[Data uit een verzameling]
═══
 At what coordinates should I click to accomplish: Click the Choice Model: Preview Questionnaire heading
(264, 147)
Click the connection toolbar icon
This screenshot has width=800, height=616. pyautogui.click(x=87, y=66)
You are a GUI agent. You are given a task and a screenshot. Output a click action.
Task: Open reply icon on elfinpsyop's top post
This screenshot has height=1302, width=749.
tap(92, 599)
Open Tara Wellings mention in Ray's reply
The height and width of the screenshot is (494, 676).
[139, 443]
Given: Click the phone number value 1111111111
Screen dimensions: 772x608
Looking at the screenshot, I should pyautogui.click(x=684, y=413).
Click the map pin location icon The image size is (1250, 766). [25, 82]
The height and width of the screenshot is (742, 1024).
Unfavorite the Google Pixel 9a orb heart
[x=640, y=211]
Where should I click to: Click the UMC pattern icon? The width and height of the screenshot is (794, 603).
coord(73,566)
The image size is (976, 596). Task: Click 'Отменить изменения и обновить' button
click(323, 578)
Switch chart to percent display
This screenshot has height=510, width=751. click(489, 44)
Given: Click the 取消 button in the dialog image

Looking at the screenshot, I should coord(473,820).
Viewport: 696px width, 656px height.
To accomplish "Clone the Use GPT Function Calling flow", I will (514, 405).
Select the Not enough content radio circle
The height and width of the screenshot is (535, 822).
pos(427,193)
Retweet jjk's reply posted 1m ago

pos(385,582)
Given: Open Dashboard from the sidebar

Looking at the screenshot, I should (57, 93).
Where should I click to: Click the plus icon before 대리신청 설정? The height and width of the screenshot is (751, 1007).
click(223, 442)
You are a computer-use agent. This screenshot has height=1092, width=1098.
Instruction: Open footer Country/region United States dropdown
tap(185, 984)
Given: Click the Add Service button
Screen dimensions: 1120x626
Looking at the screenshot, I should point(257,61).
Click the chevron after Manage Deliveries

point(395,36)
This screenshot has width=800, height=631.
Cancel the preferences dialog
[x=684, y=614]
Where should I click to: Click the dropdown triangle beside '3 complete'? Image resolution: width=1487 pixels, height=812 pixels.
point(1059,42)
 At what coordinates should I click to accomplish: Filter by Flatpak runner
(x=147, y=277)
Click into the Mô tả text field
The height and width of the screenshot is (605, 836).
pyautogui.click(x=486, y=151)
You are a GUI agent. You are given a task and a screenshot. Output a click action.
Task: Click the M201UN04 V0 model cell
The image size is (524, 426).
═══
*Over deze opdracht*: Schrijf de regels uit de data letterlijk over, beginnend bij de regel met "Switch chart to percent display" en eindigend bij de regel met "click(223, 442)". Neem beide regels zelf ook op.

*Antwoord op opdracht*:
Switch chart to percent display
This screenshot has height=510, width=751. click(489, 44)
Given: Click the 取消 button in the dialog image

Looking at the screenshot, I should coord(473,820).
Viewport: 696px width, 656px height.
To accomplish "Clone the Use GPT Function Calling flow", I will (514, 405).
Select the Not enough content radio circle
The height and width of the screenshot is (535, 822).
pos(427,193)
Retweet jjk's reply posted 1m ago

pos(385,582)
Given: Open Dashboard from the sidebar

Looking at the screenshot, I should (57, 93).
Where should I click to: Click the plus icon before 대리신청 설정? The height and width of the screenshot is (751, 1007).
click(223, 442)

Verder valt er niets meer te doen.